▶ _Task prompt_
Turn the lines of the material starting at the line containing "Task: Click the add comment icon" and ending at the line containing "click(275, 307)" into a JSON list of strings, one string per line, with blank lines omitted.

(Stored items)
--
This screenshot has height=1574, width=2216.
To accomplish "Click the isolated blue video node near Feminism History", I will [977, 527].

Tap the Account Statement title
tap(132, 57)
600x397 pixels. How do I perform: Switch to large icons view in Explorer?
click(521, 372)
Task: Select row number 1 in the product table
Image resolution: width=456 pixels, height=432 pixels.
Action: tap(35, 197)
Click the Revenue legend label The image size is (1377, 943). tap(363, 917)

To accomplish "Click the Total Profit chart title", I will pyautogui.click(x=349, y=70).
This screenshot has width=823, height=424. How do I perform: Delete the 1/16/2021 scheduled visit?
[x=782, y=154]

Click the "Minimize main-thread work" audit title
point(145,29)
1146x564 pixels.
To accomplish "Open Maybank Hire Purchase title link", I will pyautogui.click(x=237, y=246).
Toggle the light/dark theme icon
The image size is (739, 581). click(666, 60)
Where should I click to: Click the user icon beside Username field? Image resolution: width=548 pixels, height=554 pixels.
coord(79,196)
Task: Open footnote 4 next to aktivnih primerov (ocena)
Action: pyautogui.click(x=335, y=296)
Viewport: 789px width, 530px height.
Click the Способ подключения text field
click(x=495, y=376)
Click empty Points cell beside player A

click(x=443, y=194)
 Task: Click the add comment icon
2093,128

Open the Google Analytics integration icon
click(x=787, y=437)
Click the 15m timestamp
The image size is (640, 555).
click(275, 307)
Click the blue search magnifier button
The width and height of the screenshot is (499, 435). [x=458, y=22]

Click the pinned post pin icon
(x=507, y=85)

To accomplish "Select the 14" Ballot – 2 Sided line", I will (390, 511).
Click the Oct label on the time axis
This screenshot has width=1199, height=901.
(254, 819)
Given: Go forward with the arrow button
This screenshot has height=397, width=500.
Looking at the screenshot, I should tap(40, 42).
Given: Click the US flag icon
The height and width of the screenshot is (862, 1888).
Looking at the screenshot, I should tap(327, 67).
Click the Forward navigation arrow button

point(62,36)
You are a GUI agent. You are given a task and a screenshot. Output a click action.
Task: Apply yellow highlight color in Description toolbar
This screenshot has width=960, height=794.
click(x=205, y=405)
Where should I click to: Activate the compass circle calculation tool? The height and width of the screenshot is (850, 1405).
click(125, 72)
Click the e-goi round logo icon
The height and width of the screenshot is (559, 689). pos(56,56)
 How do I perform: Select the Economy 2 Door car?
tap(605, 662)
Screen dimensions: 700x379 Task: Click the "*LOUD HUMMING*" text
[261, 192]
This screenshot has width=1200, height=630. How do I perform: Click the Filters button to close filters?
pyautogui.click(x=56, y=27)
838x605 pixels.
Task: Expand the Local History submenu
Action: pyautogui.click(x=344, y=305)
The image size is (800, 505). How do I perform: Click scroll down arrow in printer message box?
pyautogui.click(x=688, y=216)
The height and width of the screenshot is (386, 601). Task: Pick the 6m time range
--
▶ _Answer below_
[
  " Task: Click the add comment icon",
  "2093,128",
  "Open the Google Analytics integration icon",
  "click(x=787, y=437)",
  "Click the 15m timestamp",
  "The image size is (640, 555).",
  "click(275, 307)"
]